The ideas and innovators shaping health care
May 21, 2024 View in browser
 
Future Pulse

By Erin Schumaker, Carmen Paun, Daniel Payne and Ruth Reader

WASHINGTON WATCH

A young man types on an illuminated computer keyboard.

Hackers have ransomed a growing number of health care companies. | Sean Gallup/Getty Images

The Advanced Research Projects Agency for Health is investing in cybersecurity weeks after a devastating attack at the payment processor Change Healthcare slowed billing across the industry.

ARPA-H, the agency President Joe Biden created two years ago to invest in high-risk, high-reward research, plans to spend $50 million on proposals to develop IT tools to protect hospitals and health care systems.

ARPA-H announced the program, Universal Patching and Remediation for Autonomous Defense, on Monday.

"Health isn’t just something that impacts an individual, and ARPA-H is investing in ways to build stronger, healthier, and more resilient health care systems that can sustain themselves between crises," ARPA-H Director Renee Wegrzyn said in a statement.

The goal, according to Andrew Carney, the program manager, is to guarantee hospital software and devices are safe and functional so doctors can focus on their real job: caring for patients.

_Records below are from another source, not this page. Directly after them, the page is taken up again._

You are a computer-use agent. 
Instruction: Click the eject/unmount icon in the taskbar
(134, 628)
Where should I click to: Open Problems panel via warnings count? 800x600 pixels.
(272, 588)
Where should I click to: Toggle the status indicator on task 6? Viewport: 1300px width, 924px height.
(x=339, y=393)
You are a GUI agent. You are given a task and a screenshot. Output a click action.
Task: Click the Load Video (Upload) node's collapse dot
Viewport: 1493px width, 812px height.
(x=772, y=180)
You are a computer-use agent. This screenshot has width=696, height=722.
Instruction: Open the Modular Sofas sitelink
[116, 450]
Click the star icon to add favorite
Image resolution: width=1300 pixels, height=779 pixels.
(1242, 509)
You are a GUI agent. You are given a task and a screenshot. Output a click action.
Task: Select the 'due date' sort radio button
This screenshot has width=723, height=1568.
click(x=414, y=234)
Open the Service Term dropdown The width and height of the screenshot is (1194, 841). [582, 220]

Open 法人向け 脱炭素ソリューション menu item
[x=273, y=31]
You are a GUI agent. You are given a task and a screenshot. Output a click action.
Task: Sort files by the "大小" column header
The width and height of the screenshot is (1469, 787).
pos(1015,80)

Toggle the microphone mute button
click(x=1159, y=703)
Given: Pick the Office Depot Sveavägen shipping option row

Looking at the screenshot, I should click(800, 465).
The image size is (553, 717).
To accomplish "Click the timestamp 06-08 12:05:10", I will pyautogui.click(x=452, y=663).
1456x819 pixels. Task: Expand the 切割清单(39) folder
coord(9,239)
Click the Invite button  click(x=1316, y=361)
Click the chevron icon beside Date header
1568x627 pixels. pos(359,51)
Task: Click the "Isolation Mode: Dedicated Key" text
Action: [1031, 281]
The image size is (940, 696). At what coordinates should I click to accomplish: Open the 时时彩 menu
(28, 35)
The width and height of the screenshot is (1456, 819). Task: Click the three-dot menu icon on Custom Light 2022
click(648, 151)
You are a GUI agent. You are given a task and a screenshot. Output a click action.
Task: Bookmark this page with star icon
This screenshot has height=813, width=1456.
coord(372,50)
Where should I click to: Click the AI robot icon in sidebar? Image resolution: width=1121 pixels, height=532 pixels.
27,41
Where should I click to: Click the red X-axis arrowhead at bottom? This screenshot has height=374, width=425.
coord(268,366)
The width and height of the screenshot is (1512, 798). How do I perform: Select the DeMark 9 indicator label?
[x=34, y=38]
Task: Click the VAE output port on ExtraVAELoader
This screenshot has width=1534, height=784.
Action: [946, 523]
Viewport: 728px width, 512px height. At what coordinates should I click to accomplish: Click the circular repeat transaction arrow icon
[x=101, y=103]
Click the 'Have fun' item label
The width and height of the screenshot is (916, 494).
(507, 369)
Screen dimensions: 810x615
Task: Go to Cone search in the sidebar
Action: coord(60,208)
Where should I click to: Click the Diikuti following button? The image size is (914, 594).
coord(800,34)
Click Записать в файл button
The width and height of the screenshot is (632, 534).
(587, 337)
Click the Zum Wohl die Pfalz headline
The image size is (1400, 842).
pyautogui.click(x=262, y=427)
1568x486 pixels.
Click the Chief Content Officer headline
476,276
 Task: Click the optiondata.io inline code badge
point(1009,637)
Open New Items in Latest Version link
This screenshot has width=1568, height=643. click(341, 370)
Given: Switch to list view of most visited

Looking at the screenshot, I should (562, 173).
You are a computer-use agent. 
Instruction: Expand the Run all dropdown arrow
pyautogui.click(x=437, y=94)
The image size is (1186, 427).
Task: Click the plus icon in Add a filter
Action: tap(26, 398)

Why it matters: The attack on Change Healthcare was part of a growing trend, as POLITICO’s Chelsea Cirruzzo and Ben Leonard have reported. Reports of large breaches rose 141 percent between 2022 and 2023, while ransomware attacks spiked 264 percent over five years, according to the HHS Office for Civil Rights.

Even brief disruptions to hospital IT systems can hurt patients.

Hospitals have critical infrastructure, including internet-connected devices patients rely on to keep them alive. Updating software can take a long time since health care systems often have a lot of internet-connected devices, limited IT resources and may be reluctant to take health care devices offline to test and fix them.

"It’s particularly challenging to model all the complexities of the software systems used in a given health care facility, and this limitation can leave hospitals and clinics uniquely open to ransomware attacks," Carney said in a statement.

What's next? ARPA-H seeks proposals in several technical areas: vulnerability mitigation software, “digital twins” of hospital equipment and software to automatically detect cybersecurity threats and deploy defenses against them.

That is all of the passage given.